Friendly Virtual Machines for Efficient and Fair Resource Allocation

Friendly Virtual MachinesZhang,Bestavros etc., Boston Univ.ACM/USENIX VEE 2005 CSE 598c April 17, 2006 Bhuvan Urgaonkar

Problem Setting • Growing trend of hosting applications at third-party platforms • Two challenges • Isolation, security to co-located applications • Efficient and fair resource allocation • Virtualization seen as a promising approach for isolation • What about resource allocation?
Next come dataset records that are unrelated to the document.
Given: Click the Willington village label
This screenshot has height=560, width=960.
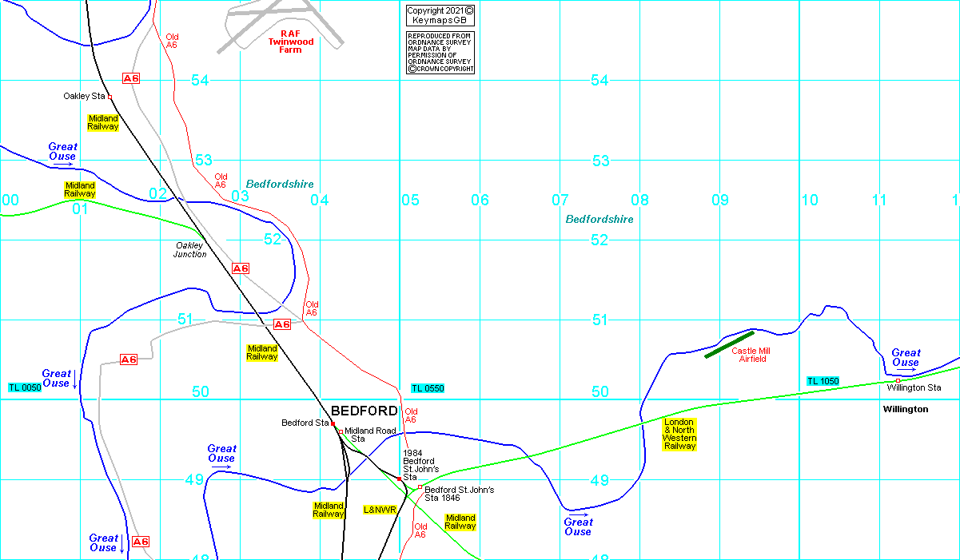Looking at the screenshot, I should coord(905,409).
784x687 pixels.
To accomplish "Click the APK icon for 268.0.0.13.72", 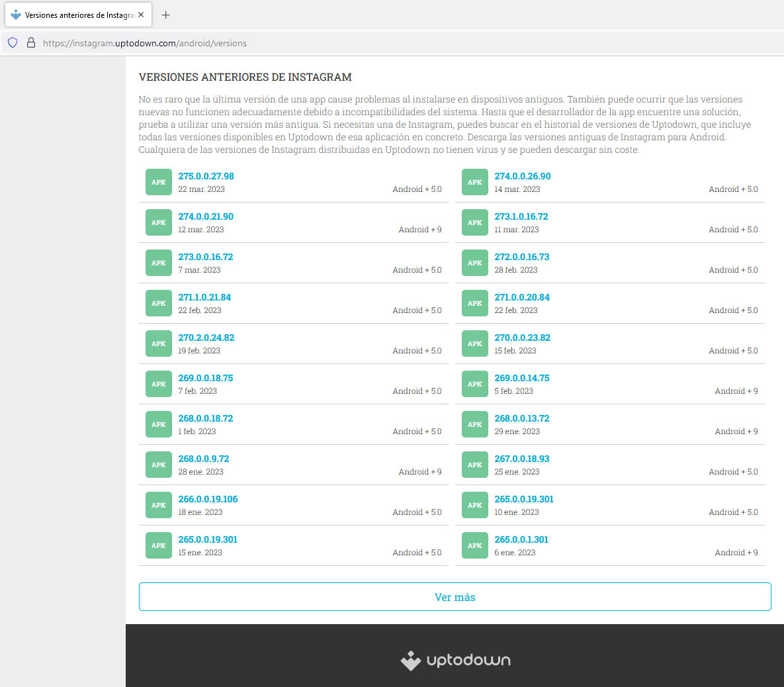I will point(474,425).
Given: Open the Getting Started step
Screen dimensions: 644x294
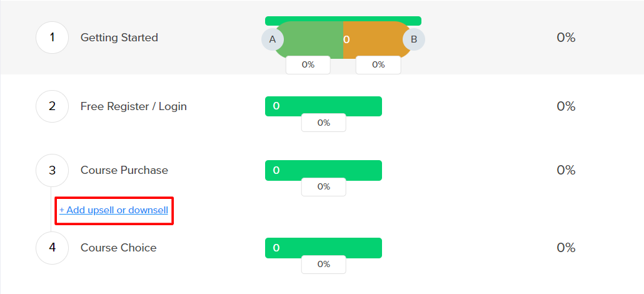Looking at the screenshot, I should [119, 38].
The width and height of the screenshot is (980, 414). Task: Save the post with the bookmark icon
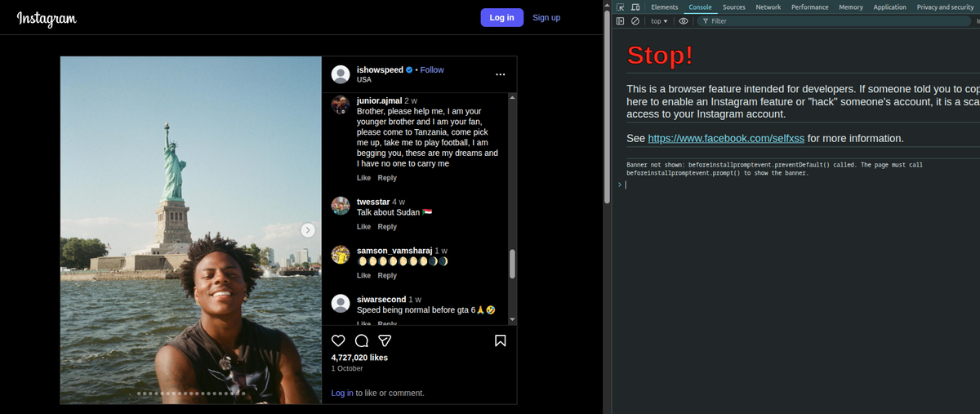tap(501, 341)
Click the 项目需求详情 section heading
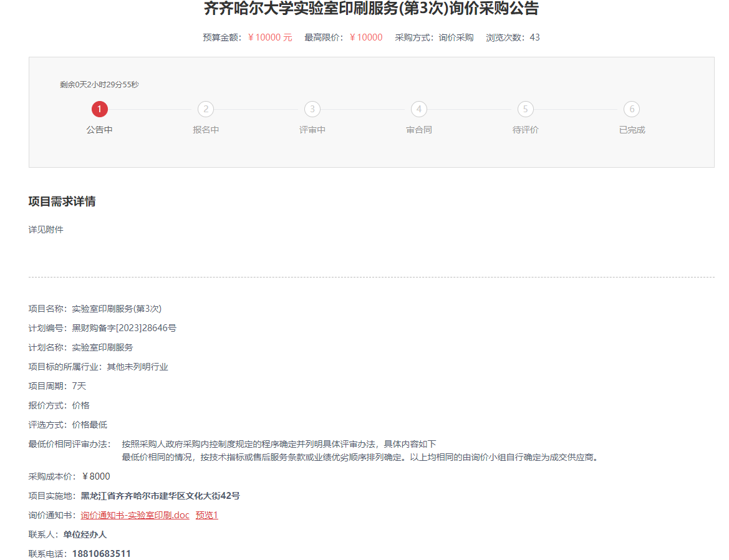The width and height of the screenshot is (729, 560). (x=62, y=201)
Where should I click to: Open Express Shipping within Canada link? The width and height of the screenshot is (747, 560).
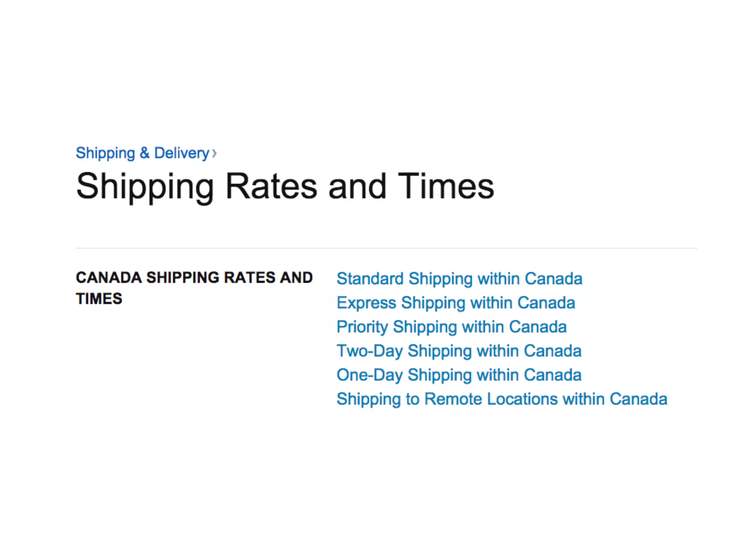(456, 303)
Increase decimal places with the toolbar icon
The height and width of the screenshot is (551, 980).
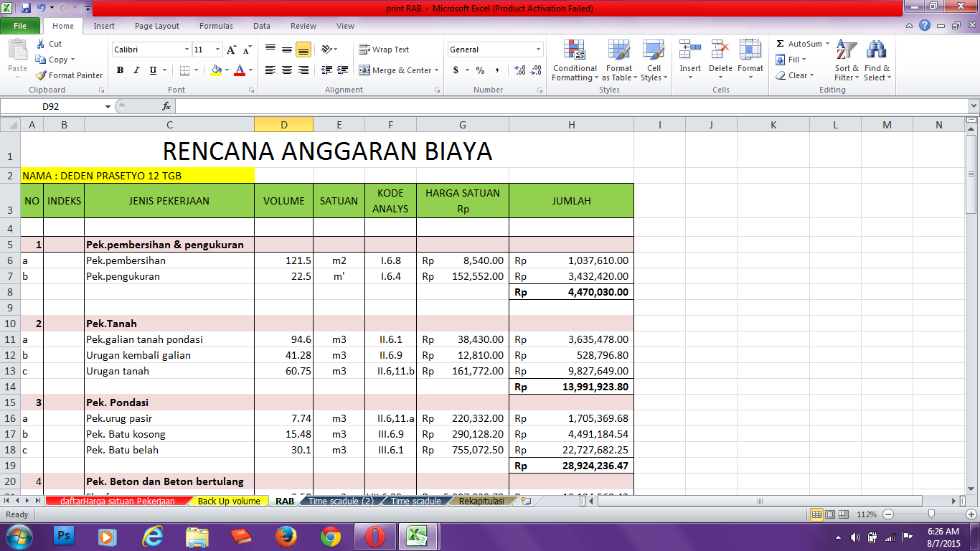(519, 71)
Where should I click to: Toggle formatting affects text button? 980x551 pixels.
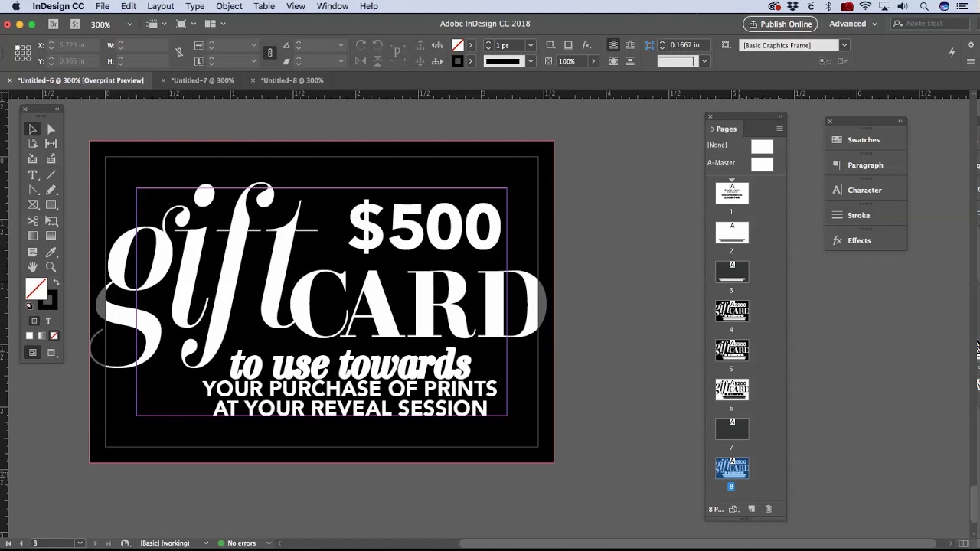48,321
Challenge - Resource Allocation in Hosting Environments • Traditional solutions • Over-provisioning => wasteful • Fair schedulers in the OS, dynamic provisioning, admission control • Complex • Deprive the application of meaningfully adapting its behavior to match available resources • Against the famous end-to-end argument developed in the networking community

End-to-end Argument • Clark et. al • A functionality should be pushed to the higher layer whenever possible • IP network implements packet forwarding, leaving congestion control to end systems • When applied to hosting platforms • Let the applications decide how many resources they need

How do VMs make end-end idea realizable? • In a traditional hosting system, applications would have to be modified • Always undesirable, often impossible • In a virtualized hosting system • VMM is like OS, guest OS is like application • Guest OS modification not so unacceptable • E.g., Xen, Denali • Main idea: It is possible to achieve good efficiency and fairness using “friendly” virtual machines

Outline • Motivation • Approach • Implementation • Evaluation • Conclusions

Friendly Virtual Machine • Not malicious • Dynamically adapts its resource needs to system conditions • Inspiration: AIMD congestion control in TCP • Gradually increase resource requirements, back-off when resource contention increases • How a TCP researcher would approach the resource management problem in data centers

System Goals • Efficiency • Resources should not be overloaded • E.g., Heavy paging during overload => low throughput • Resources should not be unnecessarily underutilized • Fairness • Each VM is allocated a proportional share of the bottleneck resource for that VM

Overload Detection • Unlike TCP, there are multiple resources to consider • CPU, virtual memory, network bandwidth • Resource utilization metrics not reliable • E.g., CPU util may be high but the bottleneck may be the memory sub-system • Use application-centric metrics like response time or throughput

Overload Detection • Virtual Clock Time (VCT) • Real time interval between consecutive virtual clock cycles • Bottleneck resource • The resource that is the first to trigger a significant increase in VCT • Bottleneck-equivalence classes • Detection: Measure the ratio of current VCT to minimum VCT observed • Compare with a threshold (2)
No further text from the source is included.